**THE PROBLEM:**
Extract the entries in their exact form.

**SOURCE MATERIAL:**

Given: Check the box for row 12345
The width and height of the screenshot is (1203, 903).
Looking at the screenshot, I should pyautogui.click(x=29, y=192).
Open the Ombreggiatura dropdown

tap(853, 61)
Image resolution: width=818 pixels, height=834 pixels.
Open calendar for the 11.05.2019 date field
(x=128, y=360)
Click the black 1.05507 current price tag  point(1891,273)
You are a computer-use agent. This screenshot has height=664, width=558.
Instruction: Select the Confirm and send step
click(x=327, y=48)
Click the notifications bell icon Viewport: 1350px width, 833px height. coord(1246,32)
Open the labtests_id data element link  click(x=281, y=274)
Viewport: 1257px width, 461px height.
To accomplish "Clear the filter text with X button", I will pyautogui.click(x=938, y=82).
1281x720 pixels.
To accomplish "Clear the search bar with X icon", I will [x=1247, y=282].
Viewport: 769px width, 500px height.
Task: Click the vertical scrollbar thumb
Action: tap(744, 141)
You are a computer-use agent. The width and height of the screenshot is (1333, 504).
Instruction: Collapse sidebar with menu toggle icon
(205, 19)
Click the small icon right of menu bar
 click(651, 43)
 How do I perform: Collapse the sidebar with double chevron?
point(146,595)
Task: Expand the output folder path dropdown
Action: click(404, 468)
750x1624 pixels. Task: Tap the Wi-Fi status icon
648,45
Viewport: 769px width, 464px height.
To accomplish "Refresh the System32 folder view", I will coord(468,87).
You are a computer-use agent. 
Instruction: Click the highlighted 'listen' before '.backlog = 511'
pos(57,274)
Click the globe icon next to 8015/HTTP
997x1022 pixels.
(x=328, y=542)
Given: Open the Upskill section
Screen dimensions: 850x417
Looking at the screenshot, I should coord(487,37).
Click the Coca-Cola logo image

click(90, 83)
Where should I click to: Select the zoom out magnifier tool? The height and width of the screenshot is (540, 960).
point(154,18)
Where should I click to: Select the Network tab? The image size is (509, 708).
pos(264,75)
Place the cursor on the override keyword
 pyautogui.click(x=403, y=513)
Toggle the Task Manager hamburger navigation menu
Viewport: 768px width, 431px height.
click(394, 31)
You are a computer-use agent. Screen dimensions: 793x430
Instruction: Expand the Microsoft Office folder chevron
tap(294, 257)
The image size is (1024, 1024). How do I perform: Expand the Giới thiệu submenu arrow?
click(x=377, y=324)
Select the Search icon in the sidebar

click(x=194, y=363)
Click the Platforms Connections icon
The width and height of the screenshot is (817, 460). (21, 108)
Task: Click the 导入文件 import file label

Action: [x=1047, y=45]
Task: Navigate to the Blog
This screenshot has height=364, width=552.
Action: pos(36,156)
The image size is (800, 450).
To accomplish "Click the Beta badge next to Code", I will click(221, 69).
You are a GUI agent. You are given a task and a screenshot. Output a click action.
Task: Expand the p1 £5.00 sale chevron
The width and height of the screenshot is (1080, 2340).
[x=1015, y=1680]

**REPLY TO THE TASK:**
Given: Check the box for row 12345
The width and height of the screenshot is (1203, 903).
Looking at the screenshot, I should pyautogui.click(x=29, y=192).
Open the Ombreggiatura dropdown

tap(853, 61)
Image resolution: width=818 pixels, height=834 pixels.
Open calendar for the 11.05.2019 date field
(x=128, y=360)
Click the black 1.05507 current price tag  point(1891,273)
You are a computer-use agent. This screenshot has height=664, width=558.
Instruction: Select the Confirm and send step
click(x=327, y=48)
Click the notifications bell icon Viewport: 1350px width, 833px height. coord(1246,32)
Open the labtests_id data element link  click(x=281, y=274)
Viewport: 1257px width, 461px height.
To accomplish "Clear the filter text with X button", I will pyautogui.click(x=938, y=82).
1281x720 pixels.
To accomplish "Clear the search bar with X icon", I will [x=1247, y=282].
Viewport: 769px width, 500px height.
Task: Click the vertical scrollbar thumb
Action: tap(744, 141)
You are a computer-use agent. The width and height of the screenshot is (1333, 504).
Instruction: Collapse sidebar with menu toggle icon
(205, 19)
Click the small icon right of menu bar
 click(651, 43)
 How do I perform: Collapse the sidebar with double chevron?
point(146,595)
Task: Expand the output folder path dropdown
Action: click(404, 468)
750x1624 pixels. Task: Tap the Wi-Fi status icon
648,45
Viewport: 769px width, 464px height.
To accomplish "Refresh the System32 folder view", I will coord(468,87).
You are a computer-use agent. 
Instruction: Click the highlighted 'listen' before '.backlog = 511'
pos(57,274)
Click the globe icon next to 8015/HTTP
997x1022 pixels.
(x=328, y=542)
Given: Open the Upskill section
Screen dimensions: 850x417
Looking at the screenshot, I should coord(487,37).
Click the Coca-Cola logo image

click(90, 83)
Where should I click to: Select the zoom out magnifier tool? The height and width of the screenshot is (540, 960).
point(154,18)
Where should I click to: Select the Network tab? The image size is (509, 708).
pos(264,75)
Place the cursor on the override keyword
 pyautogui.click(x=403, y=513)
Toggle the Task Manager hamburger navigation menu
Viewport: 768px width, 431px height.
click(394, 31)
You are a computer-use agent. Screen dimensions: 793x430
Instruction: Expand the Microsoft Office folder chevron
tap(294, 257)
The image size is (1024, 1024). How do I perform: Expand the Giới thiệu submenu arrow?
click(x=377, y=324)
Select the Search icon in the sidebar

click(x=194, y=363)
Click the Platforms Connections icon
The width and height of the screenshot is (817, 460). (21, 108)
Task: Click the 导入文件 import file label

Action: [x=1047, y=45]
Task: Navigate to the Blog
This screenshot has height=364, width=552.
Action: pos(36,156)
The image size is (800, 450).
To accomplish "Click the Beta badge next to Code", I will click(221, 69).
You are a GUI agent. You are given a task and a screenshot. Output a click action.
Task: Expand the p1 £5.00 sale chevron
The width and height of the screenshot is (1080, 2340).
[x=1015, y=1680]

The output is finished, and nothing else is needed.